▶ [Activity]:
Of all the lines below, output only those starting at the one with "fitur (42, 1567)" and ending at the one with "cb500x (31, 1567)", both ends included, exactly as written.

Recorded data:
== Segment start ==
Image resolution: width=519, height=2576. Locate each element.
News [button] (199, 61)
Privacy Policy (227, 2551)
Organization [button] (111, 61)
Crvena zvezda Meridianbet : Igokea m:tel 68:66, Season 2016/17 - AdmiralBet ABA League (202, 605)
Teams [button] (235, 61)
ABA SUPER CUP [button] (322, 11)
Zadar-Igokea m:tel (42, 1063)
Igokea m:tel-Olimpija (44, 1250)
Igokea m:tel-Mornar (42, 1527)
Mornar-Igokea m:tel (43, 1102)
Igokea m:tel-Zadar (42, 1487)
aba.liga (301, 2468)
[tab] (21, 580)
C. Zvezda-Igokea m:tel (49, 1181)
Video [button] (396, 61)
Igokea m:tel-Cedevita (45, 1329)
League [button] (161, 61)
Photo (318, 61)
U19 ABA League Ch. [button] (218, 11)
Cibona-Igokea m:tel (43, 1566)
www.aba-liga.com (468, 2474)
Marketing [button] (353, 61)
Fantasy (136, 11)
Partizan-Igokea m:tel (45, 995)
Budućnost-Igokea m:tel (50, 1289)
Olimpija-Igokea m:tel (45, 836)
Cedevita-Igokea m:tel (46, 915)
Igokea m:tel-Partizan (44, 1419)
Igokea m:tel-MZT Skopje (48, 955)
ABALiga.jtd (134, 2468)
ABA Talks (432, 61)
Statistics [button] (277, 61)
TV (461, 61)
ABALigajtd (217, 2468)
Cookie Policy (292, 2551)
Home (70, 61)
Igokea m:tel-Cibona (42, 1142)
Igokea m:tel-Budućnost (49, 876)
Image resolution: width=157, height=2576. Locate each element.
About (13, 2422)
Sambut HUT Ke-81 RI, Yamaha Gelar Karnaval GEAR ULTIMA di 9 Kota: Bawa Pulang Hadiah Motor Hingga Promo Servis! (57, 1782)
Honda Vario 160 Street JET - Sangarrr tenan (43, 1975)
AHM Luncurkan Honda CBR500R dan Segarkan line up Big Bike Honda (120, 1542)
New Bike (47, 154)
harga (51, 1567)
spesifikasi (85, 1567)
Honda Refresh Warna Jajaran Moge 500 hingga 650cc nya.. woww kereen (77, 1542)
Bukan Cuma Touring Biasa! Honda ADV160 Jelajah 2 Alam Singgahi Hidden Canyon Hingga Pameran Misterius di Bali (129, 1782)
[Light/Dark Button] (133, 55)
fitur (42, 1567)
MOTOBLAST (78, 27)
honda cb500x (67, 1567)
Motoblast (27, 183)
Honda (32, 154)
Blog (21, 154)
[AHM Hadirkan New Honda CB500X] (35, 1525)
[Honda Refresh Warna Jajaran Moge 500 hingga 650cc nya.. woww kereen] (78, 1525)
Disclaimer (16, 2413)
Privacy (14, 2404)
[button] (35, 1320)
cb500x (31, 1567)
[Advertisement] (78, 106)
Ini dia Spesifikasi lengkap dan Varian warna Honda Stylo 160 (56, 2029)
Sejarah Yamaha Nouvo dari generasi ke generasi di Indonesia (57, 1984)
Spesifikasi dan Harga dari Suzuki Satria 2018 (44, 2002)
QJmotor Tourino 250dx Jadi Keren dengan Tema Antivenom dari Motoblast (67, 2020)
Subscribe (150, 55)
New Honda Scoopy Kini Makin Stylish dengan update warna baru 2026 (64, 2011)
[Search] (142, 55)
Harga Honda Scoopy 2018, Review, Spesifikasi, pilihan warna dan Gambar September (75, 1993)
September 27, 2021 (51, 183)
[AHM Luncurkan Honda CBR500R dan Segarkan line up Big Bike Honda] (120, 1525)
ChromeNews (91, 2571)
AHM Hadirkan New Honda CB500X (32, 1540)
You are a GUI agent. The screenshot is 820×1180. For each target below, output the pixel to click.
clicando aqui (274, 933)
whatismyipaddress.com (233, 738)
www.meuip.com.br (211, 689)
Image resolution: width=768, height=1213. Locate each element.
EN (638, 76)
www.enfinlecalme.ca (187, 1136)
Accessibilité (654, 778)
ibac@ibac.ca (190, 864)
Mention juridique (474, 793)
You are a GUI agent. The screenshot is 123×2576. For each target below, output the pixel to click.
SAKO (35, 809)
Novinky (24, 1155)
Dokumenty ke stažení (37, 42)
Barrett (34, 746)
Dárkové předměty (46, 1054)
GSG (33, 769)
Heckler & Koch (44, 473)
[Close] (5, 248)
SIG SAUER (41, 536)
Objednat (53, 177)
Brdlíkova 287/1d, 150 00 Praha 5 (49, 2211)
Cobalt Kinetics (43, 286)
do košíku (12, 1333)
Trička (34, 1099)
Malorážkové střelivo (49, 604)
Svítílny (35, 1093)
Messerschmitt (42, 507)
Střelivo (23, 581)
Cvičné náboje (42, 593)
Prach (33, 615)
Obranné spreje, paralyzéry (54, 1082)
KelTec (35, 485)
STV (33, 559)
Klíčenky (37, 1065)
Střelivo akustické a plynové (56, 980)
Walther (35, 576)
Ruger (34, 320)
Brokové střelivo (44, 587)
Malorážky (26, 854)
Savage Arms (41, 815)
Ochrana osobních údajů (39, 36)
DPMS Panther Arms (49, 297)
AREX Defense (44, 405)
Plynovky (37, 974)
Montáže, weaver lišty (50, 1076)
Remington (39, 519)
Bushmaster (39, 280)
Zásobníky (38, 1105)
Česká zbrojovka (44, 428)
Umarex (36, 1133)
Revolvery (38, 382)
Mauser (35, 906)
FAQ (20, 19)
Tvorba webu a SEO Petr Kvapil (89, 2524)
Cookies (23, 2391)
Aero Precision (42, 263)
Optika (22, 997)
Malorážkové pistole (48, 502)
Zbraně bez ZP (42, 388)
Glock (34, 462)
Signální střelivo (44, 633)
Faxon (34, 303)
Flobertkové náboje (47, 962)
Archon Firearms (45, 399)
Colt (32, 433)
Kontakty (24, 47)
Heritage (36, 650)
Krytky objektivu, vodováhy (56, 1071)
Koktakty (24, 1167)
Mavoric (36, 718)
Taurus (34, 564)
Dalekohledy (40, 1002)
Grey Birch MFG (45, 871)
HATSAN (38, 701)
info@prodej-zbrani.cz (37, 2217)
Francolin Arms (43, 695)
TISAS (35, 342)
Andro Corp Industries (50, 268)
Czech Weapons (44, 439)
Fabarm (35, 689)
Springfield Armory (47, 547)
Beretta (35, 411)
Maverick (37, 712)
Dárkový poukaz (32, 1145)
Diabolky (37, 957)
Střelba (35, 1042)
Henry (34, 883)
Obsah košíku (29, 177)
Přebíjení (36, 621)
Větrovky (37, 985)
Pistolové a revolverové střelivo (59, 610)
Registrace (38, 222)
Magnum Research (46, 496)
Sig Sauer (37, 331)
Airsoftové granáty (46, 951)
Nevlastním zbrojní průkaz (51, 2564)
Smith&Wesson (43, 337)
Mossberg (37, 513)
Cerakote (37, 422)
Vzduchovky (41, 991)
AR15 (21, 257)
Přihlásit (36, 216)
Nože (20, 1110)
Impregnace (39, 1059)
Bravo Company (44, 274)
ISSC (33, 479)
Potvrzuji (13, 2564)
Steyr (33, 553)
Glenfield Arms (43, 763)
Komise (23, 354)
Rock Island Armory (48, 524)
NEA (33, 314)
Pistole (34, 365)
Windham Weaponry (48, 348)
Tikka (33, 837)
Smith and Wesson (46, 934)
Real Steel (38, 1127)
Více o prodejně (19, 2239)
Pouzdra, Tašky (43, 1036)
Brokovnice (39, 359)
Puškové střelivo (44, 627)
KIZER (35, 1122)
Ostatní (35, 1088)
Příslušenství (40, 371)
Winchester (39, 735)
== Segment end ==
▶ [Written solution]:
fitur (42, 1567)
MOTOBLAST (78, 27)
honda cb500x (67, 1567)
Motoblast (27, 183)
Honda (32, 154)
Blog (21, 154)
[AHM Hadirkan New Honda CB500X] (35, 1525)
[Honda Refresh Warna Jajaran Moge 500 hingga 650cc nya.. woww kereen] (78, 1525)
Disclaimer (16, 2413)
Privacy (14, 2404)
[button] (35, 1320)
cb500x (31, 1567)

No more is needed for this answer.